The history of Adobe Systems is surprisingly interesting. The founders, John Warnock and Chuck Geschke, were visionaries in every sense of the word and their imagination reshaped the publishing industry. PostScript changed typesetting, Photoshop changed layout and design, and PDF changed printing itself. This book does a good job of describing the history of this revolution.
Inside the Publishing Revolution is told from an unflinchingly pro-Adobe point of view, but because the author doesn’t pretend to be unbiased it isn’t annoying. Being about Adobe, a company known for imagery, the book is gorgeous. Pictures are on nearly every page, many being creations by modern artists using only Adobe products. Truly, this is closer to a coffee table book than a corporate history. If only the same care had been taking with the copy editing.

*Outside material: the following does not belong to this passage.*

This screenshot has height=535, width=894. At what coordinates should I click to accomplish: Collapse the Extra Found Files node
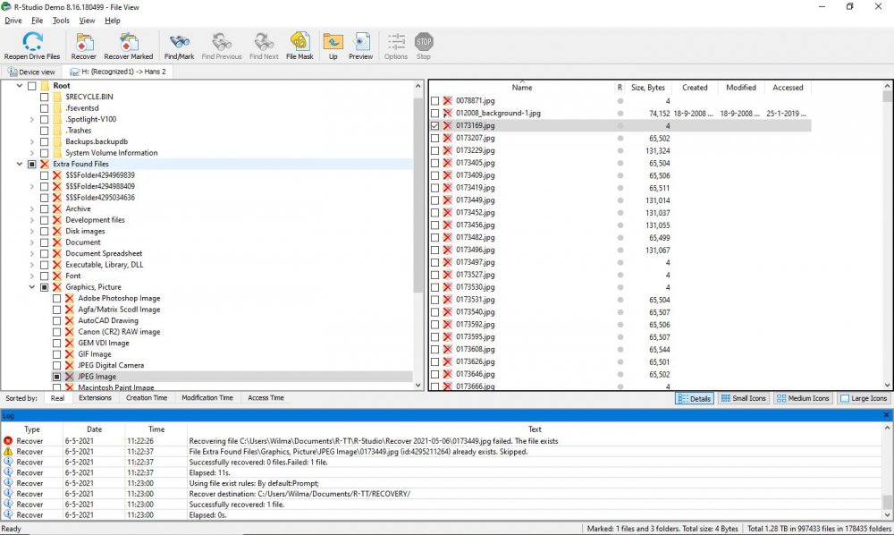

The text is presented in chronological order, with scattered sidebars and inset time lines highlighting key and interesting events. Unfortunately, at times the text and the highlights aren’t well coordinated. The most egregious example is the note, “Geschke held for five days by kidnappers” in a sidebar; this is clearly a pretty intriguing fact, but there are no other details. Eleven pages later the kidnapping is explained, but for all the care taken with the images I found this to be really sloppy.
If the modern publishing era began when Johannes Gutenberg developed movable type in Germany in the 1450s, its successor was the transformation that took root in Silicon Valley in the 1980s, when John Warnock and Chuck Geschke formed Adobe Systems.